Excerpted data
[Start of section]

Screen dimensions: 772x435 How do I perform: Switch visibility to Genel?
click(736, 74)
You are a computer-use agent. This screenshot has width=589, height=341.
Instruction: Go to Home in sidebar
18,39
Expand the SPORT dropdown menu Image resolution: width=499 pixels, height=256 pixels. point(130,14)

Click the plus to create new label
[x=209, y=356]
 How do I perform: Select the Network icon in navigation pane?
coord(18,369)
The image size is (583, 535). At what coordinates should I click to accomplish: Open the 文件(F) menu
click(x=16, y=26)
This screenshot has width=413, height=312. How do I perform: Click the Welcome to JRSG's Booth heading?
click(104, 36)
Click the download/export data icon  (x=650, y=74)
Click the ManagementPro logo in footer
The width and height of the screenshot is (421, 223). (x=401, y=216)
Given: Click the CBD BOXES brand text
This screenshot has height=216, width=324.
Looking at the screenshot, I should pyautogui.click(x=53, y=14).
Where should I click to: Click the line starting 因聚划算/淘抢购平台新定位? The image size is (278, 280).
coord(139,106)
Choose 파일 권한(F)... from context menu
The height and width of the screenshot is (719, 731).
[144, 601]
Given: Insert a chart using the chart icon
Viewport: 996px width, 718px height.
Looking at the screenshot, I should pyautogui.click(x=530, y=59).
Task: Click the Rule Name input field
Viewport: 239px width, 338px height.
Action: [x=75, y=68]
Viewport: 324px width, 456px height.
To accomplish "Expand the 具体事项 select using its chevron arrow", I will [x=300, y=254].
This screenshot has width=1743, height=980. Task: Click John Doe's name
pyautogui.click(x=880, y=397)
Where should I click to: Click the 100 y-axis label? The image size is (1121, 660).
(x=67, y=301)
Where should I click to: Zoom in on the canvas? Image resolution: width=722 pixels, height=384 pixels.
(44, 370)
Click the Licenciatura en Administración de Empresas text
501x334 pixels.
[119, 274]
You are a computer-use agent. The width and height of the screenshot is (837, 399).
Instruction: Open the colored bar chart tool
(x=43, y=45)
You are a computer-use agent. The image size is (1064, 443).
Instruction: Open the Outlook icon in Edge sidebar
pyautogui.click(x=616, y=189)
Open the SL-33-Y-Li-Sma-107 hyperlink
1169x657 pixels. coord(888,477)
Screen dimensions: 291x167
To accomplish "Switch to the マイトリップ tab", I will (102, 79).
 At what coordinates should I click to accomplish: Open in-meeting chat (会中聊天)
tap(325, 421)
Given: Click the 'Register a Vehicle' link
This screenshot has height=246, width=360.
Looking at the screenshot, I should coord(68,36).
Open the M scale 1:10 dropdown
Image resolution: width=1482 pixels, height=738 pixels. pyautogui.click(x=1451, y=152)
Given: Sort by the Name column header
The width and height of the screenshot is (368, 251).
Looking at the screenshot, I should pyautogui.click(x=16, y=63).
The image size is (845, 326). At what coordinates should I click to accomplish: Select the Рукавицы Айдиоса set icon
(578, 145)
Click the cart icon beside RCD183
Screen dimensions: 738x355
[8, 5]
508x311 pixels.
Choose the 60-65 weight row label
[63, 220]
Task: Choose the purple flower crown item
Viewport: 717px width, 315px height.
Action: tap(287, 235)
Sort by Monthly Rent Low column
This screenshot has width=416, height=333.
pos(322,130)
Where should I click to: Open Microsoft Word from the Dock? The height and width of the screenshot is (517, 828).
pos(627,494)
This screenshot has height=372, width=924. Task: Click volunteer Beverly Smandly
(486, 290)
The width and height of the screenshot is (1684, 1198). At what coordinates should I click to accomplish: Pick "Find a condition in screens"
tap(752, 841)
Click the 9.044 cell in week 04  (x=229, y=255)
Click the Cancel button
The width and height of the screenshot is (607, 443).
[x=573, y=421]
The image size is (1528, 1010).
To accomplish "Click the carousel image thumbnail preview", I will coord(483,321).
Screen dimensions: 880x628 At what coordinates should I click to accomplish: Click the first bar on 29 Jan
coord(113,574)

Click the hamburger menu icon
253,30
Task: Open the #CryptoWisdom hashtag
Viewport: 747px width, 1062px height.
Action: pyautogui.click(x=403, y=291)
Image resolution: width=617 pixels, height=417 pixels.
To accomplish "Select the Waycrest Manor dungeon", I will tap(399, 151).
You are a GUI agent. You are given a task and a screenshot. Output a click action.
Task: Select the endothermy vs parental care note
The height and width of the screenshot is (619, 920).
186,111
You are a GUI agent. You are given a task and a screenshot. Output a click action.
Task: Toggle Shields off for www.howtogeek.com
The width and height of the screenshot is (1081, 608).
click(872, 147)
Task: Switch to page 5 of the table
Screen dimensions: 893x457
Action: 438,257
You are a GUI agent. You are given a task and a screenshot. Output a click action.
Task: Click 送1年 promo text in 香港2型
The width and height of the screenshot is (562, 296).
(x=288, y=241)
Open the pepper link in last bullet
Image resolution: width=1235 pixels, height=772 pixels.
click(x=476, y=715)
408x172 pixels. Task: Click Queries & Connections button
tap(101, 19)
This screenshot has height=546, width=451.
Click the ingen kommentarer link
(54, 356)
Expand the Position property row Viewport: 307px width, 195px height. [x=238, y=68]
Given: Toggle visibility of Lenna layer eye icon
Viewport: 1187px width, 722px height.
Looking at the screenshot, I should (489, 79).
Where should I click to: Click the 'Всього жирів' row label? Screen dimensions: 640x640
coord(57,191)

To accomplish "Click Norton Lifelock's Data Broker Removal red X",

[End of section]

Task details
Every record above has to appear again, word for word.

Finished task
Screen dimensions: 772x435 How do I perform: Switch visibility to Genel?
click(736, 74)
You are a computer-use agent. This screenshot has width=589, height=341.
Instruction: Go to Home in sidebar
18,39
Expand the SPORT dropdown menu Image resolution: width=499 pixels, height=256 pixels. point(130,14)

Click the plus to create new label
[x=209, y=356]
 How do I perform: Select the Network icon in navigation pane?
coord(18,369)
The image size is (583, 535). At what coordinates should I click to accomplish: Open the 文件(F) menu
click(x=16, y=26)
This screenshot has width=413, height=312. How do I perform: Click the Welcome to JRSG's Booth heading?
click(104, 36)
Click the download/export data icon  (x=650, y=74)
Click the ManagementPro logo in footer
The width and height of the screenshot is (421, 223). (x=401, y=216)
Given: Click the CBD BOXES brand text
This screenshot has height=216, width=324.
Looking at the screenshot, I should pyautogui.click(x=53, y=14).
Where should I click to: Click the line starting 因聚划算/淘抢购平台新定位? The image size is (278, 280).
coord(139,106)
Choose 파일 권한(F)... from context menu
The height and width of the screenshot is (719, 731).
[144, 601]
Given: Insert a chart using the chart icon
Viewport: 996px width, 718px height.
Looking at the screenshot, I should pyautogui.click(x=530, y=59).
Task: Click the Rule Name input field
Viewport: 239px width, 338px height.
Action: [x=75, y=68]
Viewport: 324px width, 456px height.
To accomplish "Expand the 具体事项 select using its chevron arrow", I will [x=300, y=254].
This screenshot has width=1743, height=980. Task: Click John Doe's name
pyautogui.click(x=880, y=397)
Where should I click to: Click the 100 y-axis label? The image size is (1121, 660).
(x=67, y=301)
Where should I click to: Zoom in on the canvas? Image resolution: width=722 pixels, height=384 pixels.
(44, 370)
Click the Licenciatura en Administración de Empresas text
501x334 pixels.
[119, 274]
You are a computer-use agent. The width and height of the screenshot is (837, 399).
Instruction: Open the colored bar chart tool
(x=43, y=45)
You are a computer-use agent. The image size is (1064, 443).
Instruction: Open the Outlook icon in Edge sidebar
pyautogui.click(x=616, y=189)
Open the SL-33-Y-Li-Sma-107 hyperlink
1169x657 pixels. coord(888,477)
Screen dimensions: 291x167
To accomplish "Switch to the マイトリップ tab", I will (102, 79).
 At what coordinates should I click to accomplish: Open in-meeting chat (会中聊天)
tap(325, 421)
Given: Click the 'Register a Vehicle' link
This screenshot has height=246, width=360.
Looking at the screenshot, I should coord(68,36).
Open the M scale 1:10 dropdown
Image resolution: width=1482 pixels, height=738 pixels. pyautogui.click(x=1451, y=152)
Given: Sort by the Name column header
The width and height of the screenshot is (368, 251).
Looking at the screenshot, I should pyautogui.click(x=16, y=63).
The image size is (845, 326). At what coordinates should I click to accomplish: Select the Рукавицы Айдиоса set icon
(578, 145)
Click the cart icon beside RCD183
Screen dimensions: 738x355
[8, 5]
508x311 pixels.
Choose the 60-65 weight row label
[63, 220]
Task: Choose the purple flower crown item
Viewport: 717px width, 315px height.
Action: tap(287, 235)
Sort by Monthly Rent Low column
This screenshot has width=416, height=333.
pos(322,130)
Where should I click to: Open Microsoft Word from the Dock? The height and width of the screenshot is (517, 828).
pos(627,494)
This screenshot has height=372, width=924. Task: Click volunteer Beverly Smandly
(486, 290)
The width and height of the screenshot is (1684, 1198). At what coordinates should I click to accomplish: Pick "Find a condition in screens"
tap(752, 841)
Click the 9.044 cell in week 04  (x=229, y=255)
Click the Cancel button
The width and height of the screenshot is (607, 443).
[x=573, y=421]
The image size is (1528, 1010).
To accomplish "Click the carousel image thumbnail preview", I will coord(483,321).
Screen dimensions: 880x628 At what coordinates should I click to accomplish: Click the first bar on 29 Jan
coord(113,574)

Click the hamburger menu icon
253,30
Task: Open the #CryptoWisdom hashtag
Viewport: 747px width, 1062px height.
Action: pyautogui.click(x=403, y=291)
Image resolution: width=617 pixels, height=417 pixels.
To accomplish "Select the Waycrest Manor dungeon", I will tap(399, 151).
You are a GUI agent. You are given a task and a screenshot. Output a click action.
Task: Select the endothermy vs parental care note
The height and width of the screenshot is (619, 920).
186,111
You are a GUI agent. You are given a task and a screenshot. Output a click action.
Task: Toggle Shields off for www.howtogeek.com
The width and height of the screenshot is (1081, 608).
click(872, 147)
Task: Switch to page 5 of the table
Screen dimensions: 893x457
Action: 438,257
You are a GUI agent. You are given a task and a screenshot. Output a click action.
Task: Click 送1年 promo text in 香港2型
The width and height of the screenshot is (562, 296).
(x=288, y=241)
Open the pepper link in last bullet
Image resolution: width=1235 pixels, height=772 pixels.
click(x=476, y=715)
408x172 pixels. Task: Click Queries & Connections button
tap(101, 19)
This screenshot has height=546, width=451.
Click the ingen kommentarer link
(54, 356)
Expand the Position property row Viewport: 307px width, 195px height. [x=238, y=68]
Given: Toggle visibility of Lenna layer eye icon
Viewport: 1187px width, 722px height.
Looking at the screenshot, I should (489, 79).
Where should I click to: Click the 'Всього жирів' row label? Screen dimensions: 640x640
coord(57,191)

To accomplish "Click Norton Lifelock's Data Broker Removal red X",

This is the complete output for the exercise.